In November of last year, Qliance closed on $450,000 in venture funding, according to CrunchBase. As of 2013, Qliance had raised about $33 million in total funding, which it used to expand its direct primary care clinics from two — one in Seattle and Bellevue (in the Expedia building) — to five, adding clinics in Kent, Lynwood, and Tacoma in the last 2 years.
“The company had reached a point where we were looking at the trajectory for growth,” Bliss said. “The investors decided that they thought the company was ready for its next phase and we mutually agreed that the company was really getting ready to stand on its own 2 feet but probably wouldn’t give them returns in the time period that investors need. After looking at all kinds of different options, Cheryl and I looked at the whole situation and thought that we had a way to make it successful, so we put forward a bid to purchase the assets of the company and the board accepted our offer.”
Going forward, the company hopes to break even this year and is on track to do so, Bliss said. It is also is focused on a new business model called “Access to Active.”
“It’s a new way for business and entities to buy our services,” said Bliss. “We’ve converted most of our clients to that model and are executing on it this year and studying the results. We’re looking to bring it to market in a bigger way in very soon.”
This new initiative will build on the mission of Qliance, which is to provide better care by offering “unhurried visits” with doctors, available any time, Bliss said. Because Qliance pays its physicians outside of the traditional insurance reimbursement system, Qliance doctors have more time to spend with each of their patients.
Typically, primary care is paid poorly, so doctors have to see more patients to make up the difference, Bliss explained in a 2013 Qliance Facebook post. That means appointments are cut short, lasting only 7-10 minutes on average, and doctors lack the time to thoroughly investigate every patient, she said.
In contrast, Qliance patients pay their doctors directly with a monthly fee of $59 to $99 to get unlimited access to their primary care physicians — they can reach them by phone or e-mail, and can come in for as many in-person 30-60 minute visits as they require to talk with doctors, any day of the week.
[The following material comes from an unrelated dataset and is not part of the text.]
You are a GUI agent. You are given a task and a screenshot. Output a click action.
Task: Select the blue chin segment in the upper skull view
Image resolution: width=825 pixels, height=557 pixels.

The company says this model allows it to offer patients better medical care since doctors aren’t hurrying to get to the next patient to ensure they get adequate pay. As insurance costs increase while the standard time with doctors remains the same, patients are turning more and more to Qliance to offer an alternative way to get their medical care, Bliss said.
Bliss said the company will continue to pursue its goal of better medical care throughout the management changes and is looking forward to continuing to serve patients with the same standard of care they have become used to with Qliance.